陈皓安冷笑道:“将军未免想得太简单了,逼宫谋反,这可是诛九族的大罪,你以为你一条命就能抵得过了?”
柳大将军神情一变,阴狠地看向宇文熙:“狗皇帝,这事是我一人所为,与我家人何干?我女儿进宫伺候你这么多年,你要是真有点良心,就别牵罪到我家人身上。”
宇文熙神色不动,似乎正被人要挟性命的人并不是他,负手而立,说道:“谋反大罪,按律,当夷三族。”
“你……”柳大将军顿时勃然大怒,冲柳贵妃喊道,“横竖都是死,在死之前咱们也要拉这个昏君陪葬,女儿,不用管爹,杀了这个昏君,我们也算够本了。”
“没错,将军说的是。”王源大声地附和道,“兄弟们,有一个皇帝陪我们上路,我们输得也不算冤了。”
殿中顿时响起了几声附的声音。
柳贵妃终于忍不住哭了起来,“爹,女儿求求您,您不要再说了好吗?女儿求求您……”泪眼朦胧之际,手中的力道不由得松了一些。
说时迟,那时快,一个卫士突然冲向柳贵妃,疾之间,右手一起一落,砍在了柳贵妃握着金钗的那只手腕上,柳贵妃吃痛一声,右手一松,金钗就这么掉了下来。
宇文熙反应也不慢,身子往后一退,避开了那卫士的身体,伸出手扭住了柳贵妃的另一只手臂,将人一扣,随后往旁边一扔,“看住贵妃。”
立即有两名卫士上前接手,扭住了柳贵妃的双臂。
“皇上,您就放我父亲一条生路吧,皇上……”柳贵妃拼命想要挣脱开制住她的力道,可是却徒劳无功,只能冲着宇文熙哭喊求情。
宇文熙仿佛没有听见,只看向柳大将军一行人,下令道:“捉住反贼,若有反抗者,格杀勿论。”
“遵命。”
柳大将军冷笑一声:“尔等小辈,也配伤我性命?”说完,举起手中宝剑,架在脖子,反手一划,血流如注,身体往后一仰,很快就没了气息。
“不——父亲!”看到这一幕,柳贵妃只觉得双眼一黑,心神欲裂。
王源等人见大势以去,也郊仿柳大将军,纷纷举剑横向脖颈,自尽而亡。
陈皓安见状,不由得松了一口气,而禁卫军副统领此时也来报:“皇上,卑职在前方擒获了宁王,还有镇远将军的余党,请皇上示下,该如何处置?”
宇文熙听到宁王二字,眼中闪过伤痛,随即又恢复了平静,说道:“将一干人等押进天牢,着刑部、大理寺、御史台共同审理此案。”
“遵旨。”
又命陈皓安处理现场,宇文熙才看向刚刚冲出来打破僵局的卫士,问道:“你叫什么?”
那卫士看上去竟是未及弱冠,眉目清俊,英气勃,听得皇帝垂问,便单膝跪下道:“回皇上,卑职姓赵,名文渊。”

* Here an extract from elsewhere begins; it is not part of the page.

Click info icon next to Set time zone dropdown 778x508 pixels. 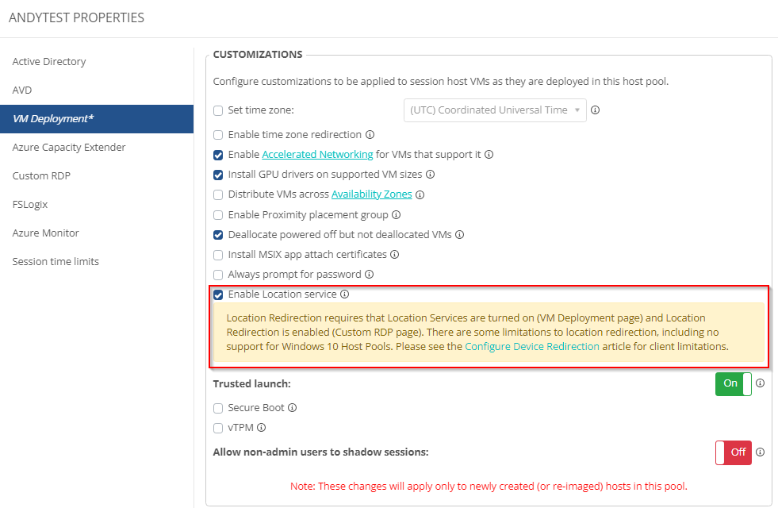(x=595, y=110)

“赵文渊……”宇文熙思索了一下,才想了起来,“朕想起来了,你是兵部侍郎赵蔼的儿子,赵蔼曾经提起过你,对了,是说你在禁卫军中任职。”打量了半跪在地上的少年几下,“不错,虎父无犬子,年少有为啊。哦,起来起来。”
“谢皇上夸奖,卑职愧不敢当。”赵文渊站起身说道。
宇文熙夸了几句,便让赵文渊继续去跟陈皓安处理后续工作,而他则是走向后殿。
那里,柳贵妃早在柳大将军自尽之时就被人扭送了过来,此刻正坐在椅子上出神。
江喜正在旁边看着,见宇文熙过来了,忙行礼:“皇上……”
“出去。”
“是。”江喜应了一声,默默出去了。
柳贵妃神色憔悴,听见声响,勉强抬起头,声音死气沉沉:“皇上可是想好了如何处置妾身?”

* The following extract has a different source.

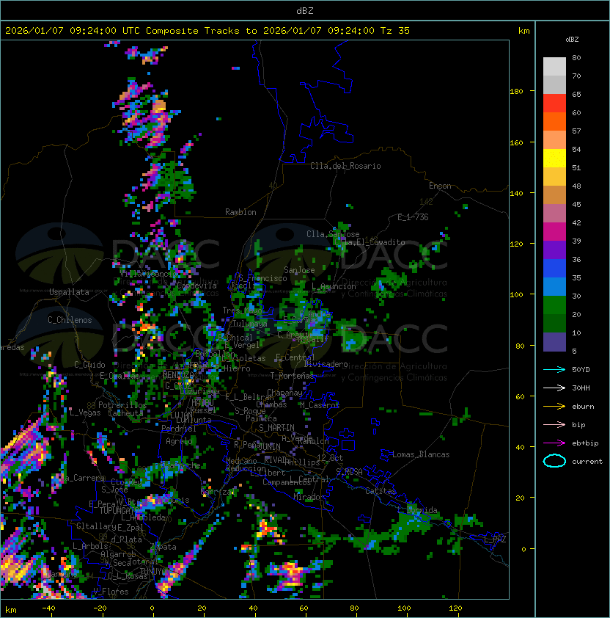Select the Clla.del Rosario map label
610x618 pixels.
pyautogui.click(x=345, y=166)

宇文熙看着已不复年轻的柳贵妃,眼中的冰冷化为渐渐软化,叹了一口气,说道:“你为何要如此?”就是柳家谋反了,可若是柳贵妃愿意早早来告诉他,或者避而不理,将近二十载的情份,他也不会太过赶尽杀绝。
柳贵妃摇摇晃晃地站起身,然后“扑通”一声跪在宇文熙面前,“请皇上赐妾一死。”
宇文熙略略皱眉,重复问道:“你为何要如此?”
柳贵妃低着头沉默不语,好一会儿,才抬起头,泪水滑过脸颊,却是嘴角带笑,笑容中尽是自嘲:“自古……忠孝两难全!”
宇文熙右手轻轻摩梭着腰带上的玉扣,看着不复以往高傲的柳贵妃,沉思半晌,轻轻地叹了一口气,转身离开了后殿,并没有留下一言半语。

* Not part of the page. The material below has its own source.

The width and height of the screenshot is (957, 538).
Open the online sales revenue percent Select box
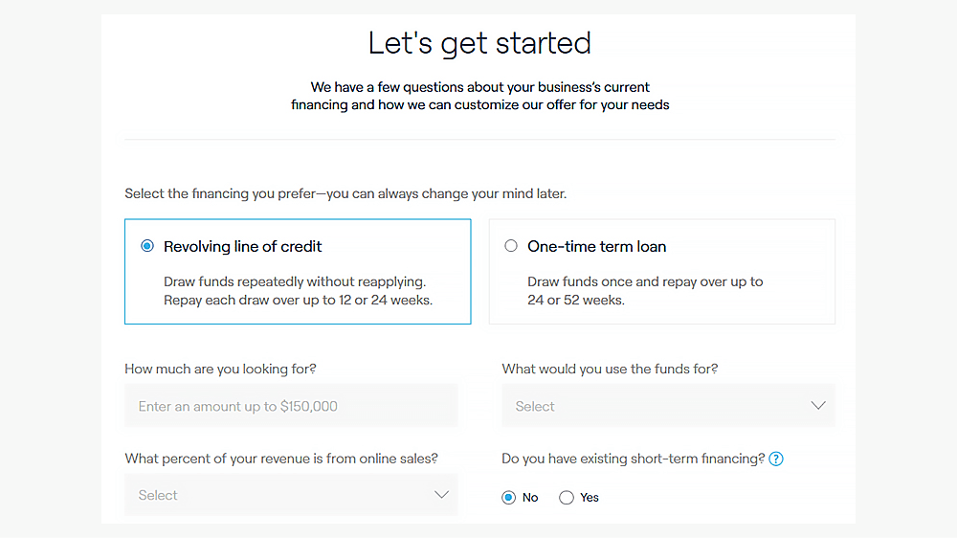coord(291,495)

奇怪的是,宇文熙离开后殿后,既不见内侍进来,也不见宫人进来,而柳贵妃则是改跪为坐,柔软的地衣,坐在上面,仍是无法抵挡得住地面传来的那阵寒意,让她簌簌抖。
或许,让她觉得冷的不是天气,而是人心……
半晌,柳贵妃吃吃一笑,眼中一片死寂,她抬起右手,缓缓拔出髻上的另一支金钗,在灯光的照射下,反射出寒冷的光线,用尖锐的那一端抵住喉间,往下一刺……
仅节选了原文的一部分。